• WORK TO BE COMPLETED
All records are to be restated exactly, each line as it reads.
================
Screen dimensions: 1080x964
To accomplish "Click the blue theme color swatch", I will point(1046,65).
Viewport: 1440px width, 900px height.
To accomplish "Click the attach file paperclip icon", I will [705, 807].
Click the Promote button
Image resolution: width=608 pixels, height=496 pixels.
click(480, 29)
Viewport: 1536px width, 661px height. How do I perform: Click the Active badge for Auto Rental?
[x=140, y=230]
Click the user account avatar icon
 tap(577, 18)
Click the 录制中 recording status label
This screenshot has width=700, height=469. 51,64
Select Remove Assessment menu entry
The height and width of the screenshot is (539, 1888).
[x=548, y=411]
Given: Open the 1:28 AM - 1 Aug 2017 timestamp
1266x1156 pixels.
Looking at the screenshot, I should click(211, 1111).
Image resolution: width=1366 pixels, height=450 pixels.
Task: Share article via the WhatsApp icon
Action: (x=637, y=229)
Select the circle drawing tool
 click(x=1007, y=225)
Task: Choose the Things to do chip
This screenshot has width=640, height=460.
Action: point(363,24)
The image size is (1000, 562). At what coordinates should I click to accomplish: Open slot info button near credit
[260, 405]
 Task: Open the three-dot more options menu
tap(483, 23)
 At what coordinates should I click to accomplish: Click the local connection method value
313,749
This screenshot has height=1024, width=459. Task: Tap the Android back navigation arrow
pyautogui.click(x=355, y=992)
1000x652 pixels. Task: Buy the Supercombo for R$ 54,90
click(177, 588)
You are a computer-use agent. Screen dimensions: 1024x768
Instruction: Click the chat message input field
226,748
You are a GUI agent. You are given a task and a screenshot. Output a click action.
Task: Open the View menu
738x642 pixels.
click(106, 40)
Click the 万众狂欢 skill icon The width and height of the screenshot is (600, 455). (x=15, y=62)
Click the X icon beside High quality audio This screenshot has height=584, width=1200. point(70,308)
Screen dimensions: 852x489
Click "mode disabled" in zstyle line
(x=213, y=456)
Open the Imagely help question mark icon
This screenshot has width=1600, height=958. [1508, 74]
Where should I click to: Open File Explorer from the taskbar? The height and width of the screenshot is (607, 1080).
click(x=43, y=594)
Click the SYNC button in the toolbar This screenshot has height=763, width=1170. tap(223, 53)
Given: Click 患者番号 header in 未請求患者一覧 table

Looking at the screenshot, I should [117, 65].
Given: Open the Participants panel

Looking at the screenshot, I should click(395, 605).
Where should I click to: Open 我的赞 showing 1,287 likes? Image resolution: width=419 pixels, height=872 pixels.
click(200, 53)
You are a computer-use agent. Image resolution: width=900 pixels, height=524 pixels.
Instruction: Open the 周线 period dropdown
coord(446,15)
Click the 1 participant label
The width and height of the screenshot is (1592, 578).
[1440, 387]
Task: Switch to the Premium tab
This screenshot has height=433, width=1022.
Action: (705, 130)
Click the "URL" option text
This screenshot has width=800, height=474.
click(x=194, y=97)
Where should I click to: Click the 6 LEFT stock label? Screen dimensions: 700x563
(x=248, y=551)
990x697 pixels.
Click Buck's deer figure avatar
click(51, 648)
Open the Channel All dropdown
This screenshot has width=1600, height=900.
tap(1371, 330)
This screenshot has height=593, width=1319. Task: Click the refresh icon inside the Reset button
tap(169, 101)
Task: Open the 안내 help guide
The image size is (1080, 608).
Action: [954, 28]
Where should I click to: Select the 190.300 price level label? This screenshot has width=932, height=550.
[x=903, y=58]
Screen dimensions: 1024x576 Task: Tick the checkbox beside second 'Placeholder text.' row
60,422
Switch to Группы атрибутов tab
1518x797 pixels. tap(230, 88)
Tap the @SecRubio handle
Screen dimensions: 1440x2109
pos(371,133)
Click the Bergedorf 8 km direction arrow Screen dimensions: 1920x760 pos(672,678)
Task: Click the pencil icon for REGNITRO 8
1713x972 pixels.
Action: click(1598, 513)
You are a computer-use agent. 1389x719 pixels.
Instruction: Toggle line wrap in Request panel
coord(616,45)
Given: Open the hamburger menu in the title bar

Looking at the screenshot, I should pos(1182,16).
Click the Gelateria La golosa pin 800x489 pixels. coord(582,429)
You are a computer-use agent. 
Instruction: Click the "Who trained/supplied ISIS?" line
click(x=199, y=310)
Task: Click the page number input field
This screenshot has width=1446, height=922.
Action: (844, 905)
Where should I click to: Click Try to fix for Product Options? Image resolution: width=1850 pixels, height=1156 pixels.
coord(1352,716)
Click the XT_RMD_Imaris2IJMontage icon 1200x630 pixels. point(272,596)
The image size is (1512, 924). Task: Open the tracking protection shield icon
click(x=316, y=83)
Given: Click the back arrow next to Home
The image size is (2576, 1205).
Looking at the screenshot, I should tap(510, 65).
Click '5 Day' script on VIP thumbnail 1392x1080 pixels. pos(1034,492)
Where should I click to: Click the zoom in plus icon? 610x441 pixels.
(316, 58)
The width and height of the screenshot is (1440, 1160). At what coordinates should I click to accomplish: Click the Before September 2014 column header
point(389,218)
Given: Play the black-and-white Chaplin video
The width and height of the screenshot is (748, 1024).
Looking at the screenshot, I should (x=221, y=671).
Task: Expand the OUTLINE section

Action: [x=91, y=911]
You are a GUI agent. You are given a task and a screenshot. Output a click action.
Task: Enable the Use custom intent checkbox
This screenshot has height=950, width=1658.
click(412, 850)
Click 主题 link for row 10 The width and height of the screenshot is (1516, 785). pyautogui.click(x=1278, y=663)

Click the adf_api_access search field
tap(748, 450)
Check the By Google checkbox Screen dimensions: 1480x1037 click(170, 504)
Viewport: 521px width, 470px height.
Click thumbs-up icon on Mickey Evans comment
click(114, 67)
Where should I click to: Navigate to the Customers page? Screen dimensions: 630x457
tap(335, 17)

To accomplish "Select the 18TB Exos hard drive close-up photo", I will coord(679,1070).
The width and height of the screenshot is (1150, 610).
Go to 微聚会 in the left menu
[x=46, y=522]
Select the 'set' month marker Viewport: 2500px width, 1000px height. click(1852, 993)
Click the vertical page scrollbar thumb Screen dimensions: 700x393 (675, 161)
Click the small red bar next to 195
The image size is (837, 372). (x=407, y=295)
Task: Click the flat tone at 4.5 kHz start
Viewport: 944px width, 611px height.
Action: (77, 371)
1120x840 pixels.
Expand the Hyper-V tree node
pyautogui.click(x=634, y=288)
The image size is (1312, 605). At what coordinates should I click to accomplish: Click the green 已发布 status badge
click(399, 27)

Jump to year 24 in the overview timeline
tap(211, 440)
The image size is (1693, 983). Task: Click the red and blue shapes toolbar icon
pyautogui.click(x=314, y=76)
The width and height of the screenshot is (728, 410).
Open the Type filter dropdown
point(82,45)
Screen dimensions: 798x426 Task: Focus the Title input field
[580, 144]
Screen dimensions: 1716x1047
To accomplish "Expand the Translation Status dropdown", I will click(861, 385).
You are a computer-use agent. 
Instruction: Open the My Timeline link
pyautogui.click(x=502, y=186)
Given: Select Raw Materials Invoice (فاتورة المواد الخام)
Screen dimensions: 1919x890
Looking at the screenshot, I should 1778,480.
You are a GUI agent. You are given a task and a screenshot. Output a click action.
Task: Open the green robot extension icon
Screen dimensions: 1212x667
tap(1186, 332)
================
• RESPONSE BELOW
Screen dimensions: 1080x964
To accomplish "Click the blue theme color swatch", I will point(1046,65).
Viewport: 1440px width, 900px height.
To accomplish "Click the attach file paperclip icon", I will [705, 807].
Click the Promote button
Image resolution: width=608 pixels, height=496 pixels.
click(480, 29)
Viewport: 1536px width, 661px height. How do I perform: Click the Active badge for Auto Rental?
[x=140, y=230]
Click the user account avatar icon
 tap(577, 18)
Click the 录制中 recording status label
This screenshot has width=700, height=469. 51,64
Select Remove Assessment menu entry
The height and width of the screenshot is (539, 1888).
[x=548, y=411]
Given: Open the 1:28 AM - 1 Aug 2017 timestamp
1266x1156 pixels.
Looking at the screenshot, I should click(211, 1111).
Image resolution: width=1366 pixels, height=450 pixels.
Task: Share article via the WhatsApp icon
Action: (x=637, y=229)
Select the circle drawing tool
 click(x=1007, y=225)
Task: Choose the Things to do chip
This screenshot has width=640, height=460.
Action: point(363,24)
The image size is (1000, 562). At what coordinates should I click to accomplish: Open slot info button near credit
[260, 405]
 Task: Open the three-dot more options menu
tap(483, 23)
 At what coordinates should I click to accomplish: Click the local connection method value
313,749
This screenshot has height=1024, width=459. Task: Tap the Android back navigation arrow
pyautogui.click(x=355, y=992)
1000x652 pixels. Task: Buy the Supercombo for R$ 54,90
click(177, 588)
You are a computer-use agent. Screen dimensions: 1024x768
Instruction: Click the chat message input field
226,748
You are a GUI agent. You are given a task and a screenshot. Output a click action.
Task: Open the View menu
738x642 pixels.
click(106, 40)
Click the 万众狂欢 skill icon The width and height of the screenshot is (600, 455). (x=15, y=62)
Click the X icon beside High quality audio This screenshot has height=584, width=1200. point(70,308)
Screen dimensions: 852x489
Click "mode disabled" in zstyle line
(x=213, y=456)
Open the Imagely help question mark icon
This screenshot has width=1600, height=958. [1508, 74]
Where should I click to: Open File Explorer from the taskbar? The height and width of the screenshot is (607, 1080).
click(x=43, y=594)
Click the SYNC button in the toolbar This screenshot has height=763, width=1170. tap(223, 53)
Given: Click 患者番号 header in 未請求患者一覧 table

Looking at the screenshot, I should [117, 65].
Given: Open the Participants panel

Looking at the screenshot, I should click(395, 605).
Where should I click to: Open 我的赞 showing 1,287 likes? Image resolution: width=419 pixels, height=872 pixels.
click(200, 53)
You are a computer-use agent. Image resolution: width=900 pixels, height=524 pixels.
Instruction: Open the 周线 period dropdown
coord(446,15)
Click the 1 participant label
The width and height of the screenshot is (1592, 578).
[1440, 387]
Task: Switch to the Premium tab
This screenshot has height=433, width=1022.
Action: (705, 130)
Click the "URL" option text
This screenshot has width=800, height=474.
click(x=194, y=97)
Where should I click to: Click the 6 LEFT stock label? Screen dimensions: 700x563
(x=248, y=551)
990x697 pixels.
Click Buck's deer figure avatar
click(51, 648)
Open the Channel All dropdown
This screenshot has width=1600, height=900.
tap(1371, 330)
This screenshot has height=593, width=1319. Task: Click the refresh icon inside the Reset button
tap(169, 101)
Task: Open the 안내 help guide
The image size is (1080, 608).
Action: [954, 28]
Where should I click to: Select the 190.300 price level label? This screenshot has width=932, height=550.
[x=903, y=58]
Screen dimensions: 1024x576 Task: Tick the checkbox beside second 'Placeholder text.' row
60,422
Switch to Группы атрибутов tab
1518x797 pixels. tap(230, 88)
Tap the @SecRubio handle
Screen dimensions: 1440x2109
pos(371,133)
Click the Bergedorf 8 km direction arrow Screen dimensions: 1920x760 pos(672,678)
Task: Click the pencil icon for REGNITRO 8
1713x972 pixels.
Action: click(1598, 513)
You are a computer-use agent. 1389x719 pixels.
Instruction: Toggle line wrap in Request panel
coord(616,45)
Given: Open the hamburger menu in the title bar

Looking at the screenshot, I should pos(1182,16).
Click the Gelateria La golosa pin 800x489 pixels. coord(582,429)
You are a computer-use agent. 
Instruction: Click the "Who trained/supplied ISIS?" line
click(x=199, y=310)
Task: Click the page number input field
This screenshot has width=1446, height=922.
Action: (844, 905)
Where should I click to: Click Try to fix for Product Options? Image resolution: width=1850 pixels, height=1156 pixels.
coord(1352,716)
Click the XT_RMD_Imaris2IJMontage icon 1200x630 pixels. point(272,596)
The image size is (1512, 924). Task: Open the tracking protection shield icon
click(x=316, y=83)
Given: Click the back arrow next to Home
The image size is (2576, 1205).
Looking at the screenshot, I should tap(510, 65).
Click '5 Day' script on VIP thumbnail 1392x1080 pixels. pos(1034,492)
Where should I click to: Click the zoom in plus icon? 610x441 pixels.
(316, 58)
The width and height of the screenshot is (1440, 1160). At what coordinates should I click to accomplish: Click the Before September 2014 column header
point(389,218)
Given: Play the black-and-white Chaplin video
The width and height of the screenshot is (748, 1024).
Looking at the screenshot, I should (x=221, y=671).
Task: Expand the OUTLINE section

Action: [x=91, y=911]
You are a GUI agent. You are given a task and a screenshot. Output a click action.
Task: Enable the Use custom intent checkbox
This screenshot has height=950, width=1658.
click(412, 850)
Click 主题 link for row 10 The width and height of the screenshot is (1516, 785). pyautogui.click(x=1278, y=663)

Click the adf_api_access search field
tap(748, 450)
Check the By Google checkbox Screen dimensions: 1480x1037 click(170, 504)
Viewport: 521px width, 470px height.
Click thumbs-up icon on Mickey Evans comment
click(114, 67)
Where should I click to: Navigate to the Customers page? Screen dimensions: 630x457
tap(335, 17)

To accomplish "Select the 18TB Exos hard drive close-up photo", I will coord(679,1070).
The width and height of the screenshot is (1150, 610).
Go to 微聚会 in the left menu
[x=46, y=522]
Select the 'set' month marker Viewport: 2500px width, 1000px height. click(1852, 993)
Click the vertical page scrollbar thumb Screen dimensions: 700x393 (675, 161)
Click the small red bar next to 195
The image size is (837, 372). (x=407, y=295)
Task: Click the flat tone at 4.5 kHz start
Viewport: 944px width, 611px height.
Action: (77, 371)
1120x840 pixels.
Expand the Hyper-V tree node
pyautogui.click(x=634, y=288)
The image size is (1312, 605). At what coordinates should I click to accomplish: Click the green 已发布 status badge
click(399, 27)

Jump to year 24 in the overview timeline
tap(211, 440)
The image size is (1693, 983). Task: Click the red and blue shapes toolbar icon
pyautogui.click(x=314, y=76)
The width and height of the screenshot is (728, 410).
Open the Type filter dropdown
point(82,45)
Screen dimensions: 798x426 Task: Focus the Title input field
[580, 144]
Screen dimensions: 1716x1047
To accomplish "Expand the Translation Status dropdown", I will click(861, 385).
You are a computer-use agent. 
Instruction: Open the My Timeline link
pyautogui.click(x=502, y=186)
Given: Select Raw Materials Invoice (فاتورة المواد الخام)
Screen dimensions: 1919x890
Looking at the screenshot, I should 1778,480.
You are a GUI agent. You are given a task and a screenshot. Output a click action.
Task: Open the green robot extension icon
Screen dimensions: 1212x667
tap(1186, 332)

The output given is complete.